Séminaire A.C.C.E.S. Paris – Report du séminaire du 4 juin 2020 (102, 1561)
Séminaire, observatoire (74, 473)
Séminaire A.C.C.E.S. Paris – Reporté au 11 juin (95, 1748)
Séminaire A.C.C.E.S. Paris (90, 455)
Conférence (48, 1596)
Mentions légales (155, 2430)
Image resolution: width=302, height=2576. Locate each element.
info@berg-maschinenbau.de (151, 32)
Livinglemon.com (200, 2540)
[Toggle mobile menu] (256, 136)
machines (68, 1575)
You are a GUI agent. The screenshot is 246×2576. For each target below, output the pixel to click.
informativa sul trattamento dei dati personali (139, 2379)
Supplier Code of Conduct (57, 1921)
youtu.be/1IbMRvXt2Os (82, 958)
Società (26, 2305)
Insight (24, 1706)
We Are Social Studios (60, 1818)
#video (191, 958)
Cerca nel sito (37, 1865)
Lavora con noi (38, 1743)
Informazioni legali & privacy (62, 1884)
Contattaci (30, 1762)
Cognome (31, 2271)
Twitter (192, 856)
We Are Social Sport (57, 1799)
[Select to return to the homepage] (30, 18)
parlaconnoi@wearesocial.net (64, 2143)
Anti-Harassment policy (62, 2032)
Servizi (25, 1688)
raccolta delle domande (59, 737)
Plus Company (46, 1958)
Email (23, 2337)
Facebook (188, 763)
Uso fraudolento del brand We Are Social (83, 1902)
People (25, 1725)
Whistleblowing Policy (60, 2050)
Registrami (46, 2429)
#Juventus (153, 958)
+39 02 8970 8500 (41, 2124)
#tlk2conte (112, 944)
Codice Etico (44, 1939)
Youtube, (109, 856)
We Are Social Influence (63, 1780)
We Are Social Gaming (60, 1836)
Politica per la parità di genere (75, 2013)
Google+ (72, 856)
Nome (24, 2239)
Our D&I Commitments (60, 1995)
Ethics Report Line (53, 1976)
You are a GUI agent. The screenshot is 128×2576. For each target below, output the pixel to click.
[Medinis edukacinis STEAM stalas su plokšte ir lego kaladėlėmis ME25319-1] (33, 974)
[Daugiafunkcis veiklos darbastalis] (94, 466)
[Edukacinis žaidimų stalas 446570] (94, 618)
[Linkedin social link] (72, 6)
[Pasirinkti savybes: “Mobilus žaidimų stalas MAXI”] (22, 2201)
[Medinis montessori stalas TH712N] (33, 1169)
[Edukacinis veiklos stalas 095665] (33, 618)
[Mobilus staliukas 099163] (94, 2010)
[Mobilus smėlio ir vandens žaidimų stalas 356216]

▶ [REQUIRED ACTION]: Restate the records in full, keeping every word as it is.

▶ [TASK OUTPUT]:
Séminaire A.C.C.E.S. Paris – Report du séminaire du 4 juin 2020 (102, 1561)
Séminaire, observatoire (74, 473)
Séminaire A.C.C.E.S. Paris – Reporté au 11 juin (95, 1748)
Séminaire A.C.C.E.S. Paris (90, 455)
Conférence (48, 1596)
Mentions légales (155, 2430)
Image resolution: width=302, height=2576. Locate each element.
info@berg-maschinenbau.de (151, 32)
Livinglemon.com (200, 2540)
[Toggle mobile menu] (256, 136)
machines (68, 1575)
You are a GUI agent. The screenshot is 246×2576. For each target below, output the pixel to click.
informativa sul trattamento dei dati personali (139, 2379)
Supplier Code of Conduct (57, 1921)
youtu.be/1IbMRvXt2Os (82, 958)
Società (26, 2305)
Insight (24, 1706)
We Are Social Studios (60, 1818)
#video (191, 958)
Cerca nel sito (37, 1865)
Lavora con noi (38, 1743)
Informazioni legali & privacy (62, 1884)
Contattaci (30, 1762)
Cognome (31, 2271)
Twitter (192, 856)
We Are Social Sport (57, 1799)
[Select to return to the homepage] (30, 18)
parlaconnoi@wearesocial.net (64, 2143)
Anti-Harassment policy (62, 2032)
Servizi (25, 1688)
raccolta delle domande (59, 737)
Plus Company (46, 1958)
Email (23, 2337)
Facebook (188, 763)
Uso fraudolento del brand We Are Social (83, 1902)
People (25, 1725)
Whistleblowing Policy (60, 2050)
Registrami (46, 2429)
#Juventus (153, 958)
+39 02 8970 8500 (41, 2124)
#tlk2conte (112, 944)
Codice Etico (44, 1939)
Youtube, (109, 856)
We Are Social Influence (63, 1780)
We Are Social Gaming (60, 1836)
Politica per la parità di genere (75, 2013)
Google+ (72, 856)
Nome (24, 2239)
Our D&I Commitments (60, 1995)
Ethics Report Line (53, 1976)
You are a GUI agent. The screenshot is 128×2576. For each target below, output the pixel to click.
[Medinis edukacinis STEAM stalas su plokšte ir lego kaladėlėmis ME25319-1] (33, 974)
[Daugiafunkcis veiklos darbastalis] (94, 466)
[Edukacinis žaidimų stalas 446570] (94, 618)
[Linkedin social link] (72, 6)
[Pasirinkti savybes: “Mobilus žaidimų stalas MAXI”] (22, 2201)
[Medinis montessori stalas TH712N] (33, 1169)
[Edukacinis veiklos stalas 095665] (33, 618)
[Mobilus staliukas 099163] (94, 2010)
[Mobilus smėlio ir vandens žaidimų stalas 356216]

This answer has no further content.